Stock markets in the United States and Europe remained in a largely bearish mood during the US sessions as traders moved into risk-off sentiment mood for most of Wednesday.
Aside from the strengthening US dollar against most major currencies and bond yields rising, a big focus for traders was the Bank of Canada rate decision.
The Bank of Canada raised the target for its overnight rate by 50bps to 4.25% in its last meeting of 2022, in line with market expectations, and pushing borrowing costs to the highest since 2008.
Policymakers added they are also continuing their policy of quantitative tightening. Policymakers noted that economic growth remains strong although it is expected to stall through the end of this year and the first half of 2023.
Also, the labour market remains tight while inflation is still too high and short-term inflation expectations remain elevated.
Looking ahead, the central bank will be considering whether the policy interest rate needs to rise further to bring supply and demand back into balance and return inflation to target, in a sign the tightening campaign could be near an end.

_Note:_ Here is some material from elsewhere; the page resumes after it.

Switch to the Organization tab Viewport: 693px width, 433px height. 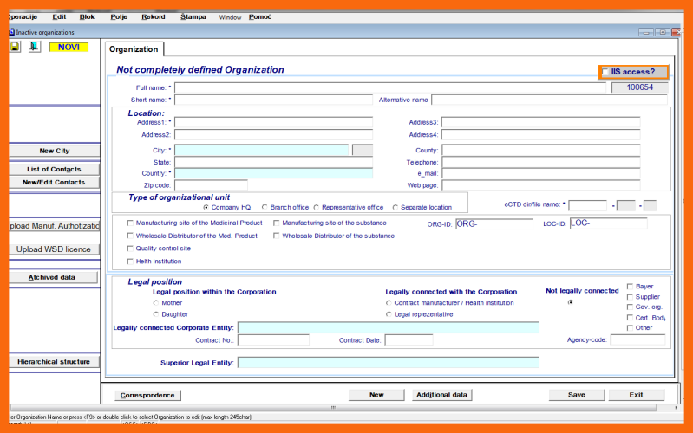(x=134, y=49)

For the record, the central bank of Canada has raised rates at a record pace of 400 basis points since March. It is likely the first-rate hike of 2023 will be 50 basis points given today’s policy statement.

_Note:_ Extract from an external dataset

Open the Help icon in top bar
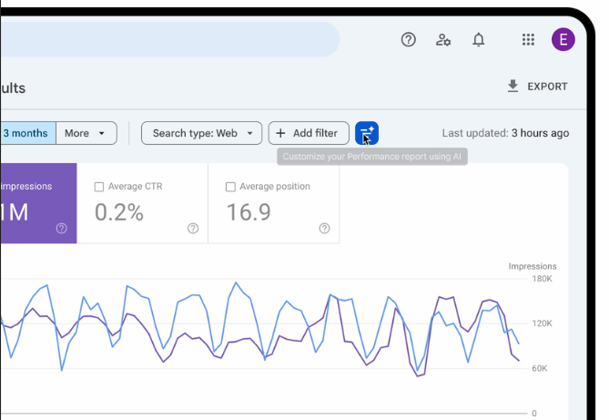Image resolution: width=609 pixels, height=420 pixels. [x=409, y=39]
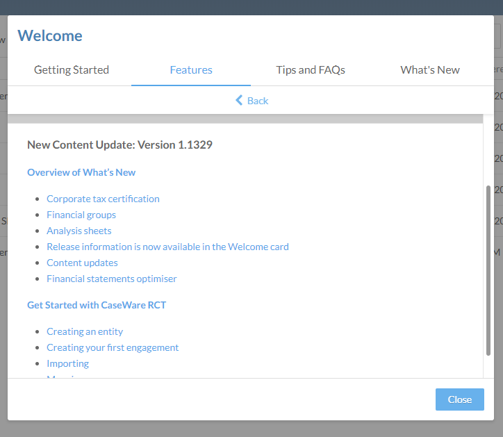Click the Welcome dialog title
This screenshot has height=437, width=503.
point(50,36)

The energy markets were also extremely busy this afternoon. Brent oil lost nearly all of the gains it made in 2022, after breaking below $80,00 level on Tuesday for the first time since early January.
Moreover, the difference between the highest and lowest price at which Brent has traded is $62, the largest range since 2008.
The fall in oil prices has been driven by fears that demand will get crushed amid a global economic slowdown. Positive news regarding China lifting COVID-19 restrictions failed to lift oil prices.